REVIEW: ‘Future State: Aquaman,’ Issue #2

Reading Time: 2 minutes

Future State: Aquaman #2

Future State: Aquaman #2 is written by Brandon Thomas, illustrated by Daniel Sampere, colored by Adriano Lucas, and lettered by VC’s Clayton Cowles. It is published by DC Comics. Following the events of the first issue, time winds back to Andy Curry’s travels through the Confluence and the lessons she learned as Aquawoman, as she attempts to save Jackson Hyde from his deepsea prison on Neptune.

Since the first issue of Future State: Aquaman focused on Jackson, it only makes sense that this issue would focus on Andy. Throughout the issue, Thomas focuses on her journey to rescue Jackson, interjecting flashbacks about the lessons he taught her and how they help her survive on the various worlds of the confluence. He also develops a new term for the type of ability that Andy and her mother Mera utilize, which brings her into conflict with a mysterious force from the confluence.

Thomas’ script also explores the trauma that Andy has suffered due to losing her leg and her brother. She expresses this trauma through anger, which also has an effect on her powers. This not only leads to a massive fight scene toward the end of the issue but an immensely emotional reunion between Jackson and Andy. Readers will no doubt be moved by this sequence, as it feels like the perfect payoff for an issue and a half’s worth of buildup-not to mention that it also feels like a genuine reunion between family members.

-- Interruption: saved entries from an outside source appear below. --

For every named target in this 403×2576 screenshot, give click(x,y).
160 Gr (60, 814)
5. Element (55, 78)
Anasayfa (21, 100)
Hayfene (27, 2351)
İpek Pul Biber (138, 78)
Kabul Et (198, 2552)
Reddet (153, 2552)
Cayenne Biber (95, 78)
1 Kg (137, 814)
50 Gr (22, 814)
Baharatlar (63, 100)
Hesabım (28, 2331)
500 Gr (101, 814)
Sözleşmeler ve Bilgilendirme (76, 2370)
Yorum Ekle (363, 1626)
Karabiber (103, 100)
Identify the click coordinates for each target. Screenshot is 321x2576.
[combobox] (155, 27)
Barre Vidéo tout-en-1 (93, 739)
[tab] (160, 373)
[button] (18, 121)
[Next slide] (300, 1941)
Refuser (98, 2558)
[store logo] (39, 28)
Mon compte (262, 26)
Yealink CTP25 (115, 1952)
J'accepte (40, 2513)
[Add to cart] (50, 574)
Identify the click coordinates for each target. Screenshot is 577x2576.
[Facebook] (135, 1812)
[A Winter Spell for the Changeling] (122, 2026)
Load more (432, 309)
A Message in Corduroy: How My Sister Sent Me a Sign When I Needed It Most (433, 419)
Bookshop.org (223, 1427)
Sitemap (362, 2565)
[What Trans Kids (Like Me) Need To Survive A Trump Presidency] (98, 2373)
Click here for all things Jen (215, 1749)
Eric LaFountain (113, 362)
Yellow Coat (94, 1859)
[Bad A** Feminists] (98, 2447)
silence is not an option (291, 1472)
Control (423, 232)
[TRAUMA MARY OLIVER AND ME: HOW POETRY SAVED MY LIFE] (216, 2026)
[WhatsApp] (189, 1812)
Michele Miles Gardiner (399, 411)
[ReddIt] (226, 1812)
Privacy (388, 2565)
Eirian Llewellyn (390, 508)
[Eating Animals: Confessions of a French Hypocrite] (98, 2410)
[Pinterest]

Sampere and Lucas continue to flesh out the multiple worlds of the Confluence. All manner of aquatic creatures shows up during this issue, from frog pirates to a flying shark (yes you read that right). Sampere gives each character their own distinct design, including the armored guards in the Neptune prison who have fins jutting out from their helmets and shoulder pads and blue faceplates devoid of emotion.

Lucas’s colors are out of this world-literally. Once again, readers will be able to get a good look at the Confluence and its rapidly shifting colors – from cool blue to hot blue pink to vivid green. Sunsets are a warm, inviting orange, while daytime scenes feature clear blue skies and seas. This color scheme also extends to Andy and Jackson, with Andy’s powers giving off a foreboding red glow and Jackson’s tattoos glowing bright blue with electricity. It’s truly a sight to behold and fits the tone and genre of the story that Thomas and Sampere are going for.

Future State: Aquaman #2 beautifully explores how trauma and legacy can often go hand in hand, as well as the relationships in the Aquaman family. I would love to see more of Andy and Jackson’s adventures, as the concepts and story could fuel an ongoing series for years. Thomas and Sampere have given the Future State universe one of its most well-crafted stories; if you have been enjoying Future State so far or you’re an Aquaman fan, I definitely recommend picking up this story.

Future State: Aquaman #2 is available wherever comics are sold.

Future State: Aquaman Issue #2
4.5

TL;DR

Future State: Aquaman #2 beautifully explores how trauma and legacy can often go hand in hand, as well as the relationships in the Aquaman family. I would love to see more of Andy and Jackson’s adventures, as the concepts and story could fuel an ongoing series for years. Thomas and Sampere have given the Future State universe one of its most well-crafted stories; if you have been enjoying Future State so far or you’re an Aquaman fan, I definitely recommend picking up this story.